GSA Connects 2023 Meeting in Pittsburgh, Pennsylvania

Paper No. 207-7
Presentation Time: 10:05 AM

ACCOUNTING FOR BOTH OROGRAPHIC EFFECTS AND STOCHASTIC RUNOFF ALTERS INTERPRETATION OF TECTONICS FROM TOPOGRAPHY (Invited Presentation)


FORTE, Adam, Geology & Geophysics, Louisiana State University, E235 Howe Russell Kniffen, Baton Rouge, LA 70803 and ROSSI, Matthew W., Earth Lab, Coooperative Institute for Research in Environmental Sciences, University of Colorado at Boulder, 4001 Discovery Drive S348 - UCB 611, Boulder, CO 80303

Two independent lines of research suggest that inferring tectonic signals in bedrock river longitudinal profiles require consideration of: (1) orographic gradients in precipitation and runoff, and (2) the interaction between runoff variability and incision thresholds. Yet these complications to simple stream power models are rarely considered together. We argue that linking these dynamics is essential in settings where the growth of mountain topography simultaneously increases mean runoff due to orographic effects and decreases daily runoff variability due to the increasing importance of snowmelt. Using a global hydrologic model, WaterGAP3, we develop relationships between mean runoff, daily runoff variability, snowmelt fraction, and topography for mountain landscapes around the world. Regional relationships between hydroclimatic variables and topography are used to drive a 1D fluvial profile model, which we refer to as spatialSTIM. This new model modifies a widely used stochastic-threshold incision model by allowing for mean runoff and daily runoff variability to vary spatially along the river profile. Running a suite of numerical experiments at a daily timestep, but over geological time, reveals that feedbacks among mean runoff, daily runoff variability, snowmelt fraction, and topography can lead to highly non-linear channel steepness erosion rate relationships.
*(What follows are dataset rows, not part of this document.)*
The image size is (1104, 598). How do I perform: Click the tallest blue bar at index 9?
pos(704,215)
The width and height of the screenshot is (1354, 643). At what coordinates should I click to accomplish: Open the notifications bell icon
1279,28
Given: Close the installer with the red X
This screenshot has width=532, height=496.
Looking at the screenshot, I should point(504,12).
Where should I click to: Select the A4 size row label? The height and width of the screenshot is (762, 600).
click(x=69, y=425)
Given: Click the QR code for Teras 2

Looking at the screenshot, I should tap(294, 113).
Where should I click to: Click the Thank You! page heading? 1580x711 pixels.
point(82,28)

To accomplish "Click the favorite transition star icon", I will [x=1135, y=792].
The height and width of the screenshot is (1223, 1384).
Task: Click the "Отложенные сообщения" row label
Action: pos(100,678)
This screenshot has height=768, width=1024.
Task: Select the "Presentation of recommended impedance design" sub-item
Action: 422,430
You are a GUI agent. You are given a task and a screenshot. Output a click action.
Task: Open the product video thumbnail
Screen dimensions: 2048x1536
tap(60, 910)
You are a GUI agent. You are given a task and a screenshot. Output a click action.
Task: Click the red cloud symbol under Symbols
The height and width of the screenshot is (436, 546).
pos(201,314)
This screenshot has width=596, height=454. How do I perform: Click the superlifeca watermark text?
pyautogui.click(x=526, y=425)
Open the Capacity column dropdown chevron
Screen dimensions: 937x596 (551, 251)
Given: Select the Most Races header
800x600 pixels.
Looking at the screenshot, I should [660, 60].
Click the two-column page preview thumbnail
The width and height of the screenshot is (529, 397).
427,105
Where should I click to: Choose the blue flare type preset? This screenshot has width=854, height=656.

Model results also highlight the critical, and often underappreciated, role of the spatial extent of runoff generating events in dictating the forms of steepness-erosion rate relationships. When different probability events are not synchronized along the river profile (i.e., spatially independent of each other), river profiles dramatically steepen and produce more non-linear steepness-erosion rate relationships than when runoff events are synchronized along the river profile. These results suggest that empirical relationships between channel steepness and erosion rate may embed the ratio between the characteristic spatial scale of runoff generating events and watershed area, provoking the need for understanding these spatial scales when trying to interpret tectonics from topography.